• [DIRECTIONS FOR THIS TASK] Please return the lines of the data that contain "left".

• [THE DATA]
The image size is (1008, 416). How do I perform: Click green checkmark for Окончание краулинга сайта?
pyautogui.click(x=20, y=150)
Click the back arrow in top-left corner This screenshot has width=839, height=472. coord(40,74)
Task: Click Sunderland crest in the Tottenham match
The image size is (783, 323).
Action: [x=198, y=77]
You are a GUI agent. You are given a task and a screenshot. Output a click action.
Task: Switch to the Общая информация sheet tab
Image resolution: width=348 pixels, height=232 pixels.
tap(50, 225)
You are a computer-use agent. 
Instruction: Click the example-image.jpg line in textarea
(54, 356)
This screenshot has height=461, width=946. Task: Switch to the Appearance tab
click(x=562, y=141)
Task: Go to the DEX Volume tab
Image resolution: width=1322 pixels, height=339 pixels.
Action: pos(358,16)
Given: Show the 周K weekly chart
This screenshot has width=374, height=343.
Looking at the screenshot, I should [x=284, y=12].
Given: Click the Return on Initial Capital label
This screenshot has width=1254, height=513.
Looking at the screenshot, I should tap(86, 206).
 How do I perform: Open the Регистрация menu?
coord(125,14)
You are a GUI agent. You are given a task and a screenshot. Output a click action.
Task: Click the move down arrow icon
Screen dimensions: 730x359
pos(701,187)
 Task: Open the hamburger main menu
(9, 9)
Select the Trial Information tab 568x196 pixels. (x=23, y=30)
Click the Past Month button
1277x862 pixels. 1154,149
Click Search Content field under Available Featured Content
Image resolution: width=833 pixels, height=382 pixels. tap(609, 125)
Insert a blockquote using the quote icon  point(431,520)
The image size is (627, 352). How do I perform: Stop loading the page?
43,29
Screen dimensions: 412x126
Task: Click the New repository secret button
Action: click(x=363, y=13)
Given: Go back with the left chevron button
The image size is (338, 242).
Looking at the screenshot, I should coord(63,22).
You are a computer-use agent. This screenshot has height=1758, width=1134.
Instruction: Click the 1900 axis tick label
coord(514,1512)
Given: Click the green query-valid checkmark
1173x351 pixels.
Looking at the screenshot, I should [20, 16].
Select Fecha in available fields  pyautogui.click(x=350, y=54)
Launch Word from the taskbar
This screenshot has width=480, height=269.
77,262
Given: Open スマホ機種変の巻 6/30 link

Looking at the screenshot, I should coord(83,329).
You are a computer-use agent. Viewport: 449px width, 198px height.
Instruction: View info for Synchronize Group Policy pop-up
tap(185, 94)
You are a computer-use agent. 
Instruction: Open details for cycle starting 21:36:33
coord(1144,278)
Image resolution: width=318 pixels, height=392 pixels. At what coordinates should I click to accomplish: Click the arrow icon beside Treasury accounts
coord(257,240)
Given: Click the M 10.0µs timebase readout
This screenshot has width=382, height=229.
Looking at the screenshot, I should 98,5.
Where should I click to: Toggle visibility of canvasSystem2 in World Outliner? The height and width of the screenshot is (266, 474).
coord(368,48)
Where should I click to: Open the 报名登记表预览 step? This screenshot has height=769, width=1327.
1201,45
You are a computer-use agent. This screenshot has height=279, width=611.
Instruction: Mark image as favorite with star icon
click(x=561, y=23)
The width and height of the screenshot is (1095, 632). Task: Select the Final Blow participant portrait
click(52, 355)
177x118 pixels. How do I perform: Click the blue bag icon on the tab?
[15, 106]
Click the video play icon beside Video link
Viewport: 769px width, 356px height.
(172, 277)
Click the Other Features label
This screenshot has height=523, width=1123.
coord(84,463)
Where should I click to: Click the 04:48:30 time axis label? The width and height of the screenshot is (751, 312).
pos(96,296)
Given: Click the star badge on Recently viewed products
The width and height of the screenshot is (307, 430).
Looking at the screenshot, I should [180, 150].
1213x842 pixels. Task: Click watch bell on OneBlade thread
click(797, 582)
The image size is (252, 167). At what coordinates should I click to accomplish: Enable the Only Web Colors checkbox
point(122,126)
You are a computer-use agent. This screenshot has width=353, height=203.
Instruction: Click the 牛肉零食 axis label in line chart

• [THE ANSWER]
Click the back arrow in top-left corner This screenshot has width=839, height=472. coord(40,74)
Given: Go back with the left chevron button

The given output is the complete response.